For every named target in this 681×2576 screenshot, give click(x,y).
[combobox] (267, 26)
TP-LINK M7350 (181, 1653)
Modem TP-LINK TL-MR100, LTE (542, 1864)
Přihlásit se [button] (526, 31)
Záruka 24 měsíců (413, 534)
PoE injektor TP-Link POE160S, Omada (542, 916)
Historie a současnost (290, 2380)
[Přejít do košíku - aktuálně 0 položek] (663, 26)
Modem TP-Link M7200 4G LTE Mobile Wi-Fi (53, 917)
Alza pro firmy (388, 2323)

* Activity *
Both ends count here. Reproduce exactly the lines from the one containing "Historie a současnost (290, 2380)" through the end of the listing.

* Written solution *
Historie a současnost (290, 2380)
[Přejít do košíku - aktuálně 0 položek] (663, 26)
Modem TP-Link M7200 4G LTE Mobile Wi-Fi (53, 917)
Alza pro firmy (388, 2323)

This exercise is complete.